Hatiku berdegup kencang, campuran rasa bersalah dan gairah yang sulit kujelaskan. Kenapa aku melakukan ini? Apa yang sebenarnya kuharapkan? Pertanyaan-pertanyaan moral berkecamuk dalam benakku, namun aku menepisnya jauh-jauh. Aku lelaki yang baik bagi Astrid dan baru merencanakan untuk dekat dengan wanita lain belumlah menjadi sebuah penghianatan.
Setelah hampir satu jam menunggu—jauh lebih lama dari yang kukira—sosok yang kutunggu akhirnya muncul. Anisa melangkah masuk dengan anggun, gaun muslimah hijau tosca membalut tubuhnya dengan sempurna, dengan hijab yang menambah keanggunan wanita cantik sahabat istriku ini. Matanya langsung tertuju padaku, ekspresi terkejut terpancar jelas di wajahnya yang ayu.

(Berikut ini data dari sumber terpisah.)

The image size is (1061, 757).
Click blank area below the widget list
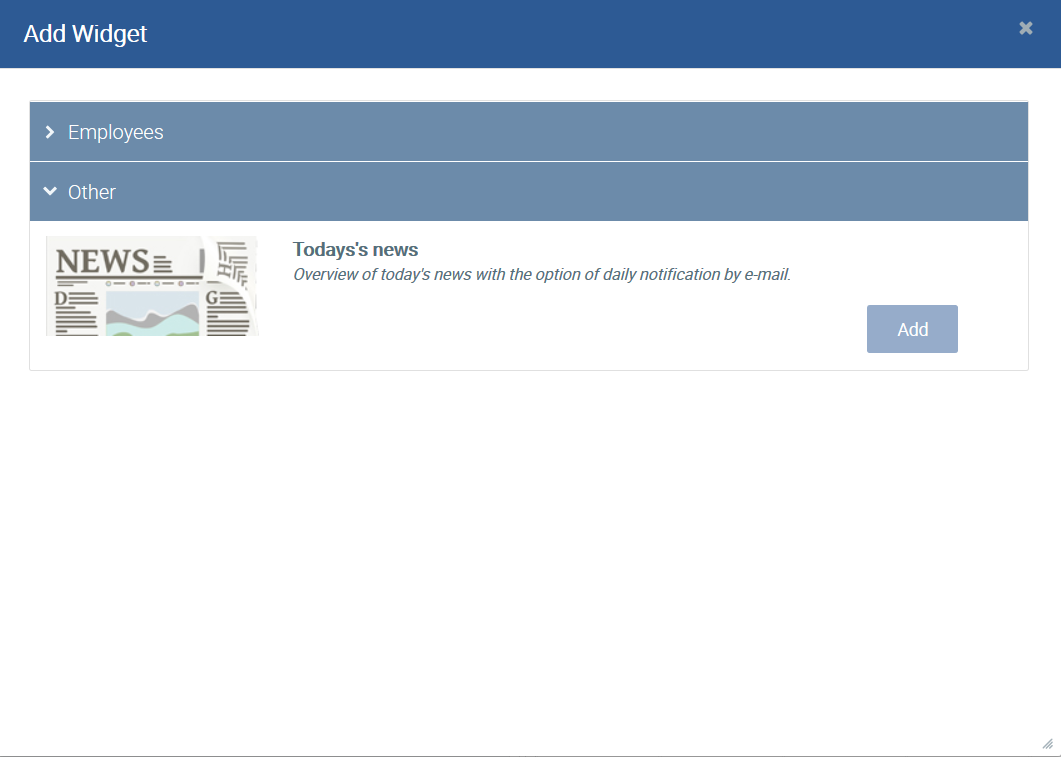click(530, 550)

"Mas Haris?" suaranya terdengar lembut namun penuh tanya.
Aku tersenyum, berusaha terlihat senatural mungkin, meski jantungku seolah hendak melompat keluar. "Anisa! Kebetulan sekali. Mau bergabung?" tawarku sambil menunjuk kursi kosong di depanku.
Anisa tersenyum dan perlahan mendekat, meletakkan tas tangannya di kursi sebelum duduk dengan anggun. "Mas Haris tumben ada di kafe ini? Mana Astrid?" tanyanya dengan nada ramah namun penuh keheranan.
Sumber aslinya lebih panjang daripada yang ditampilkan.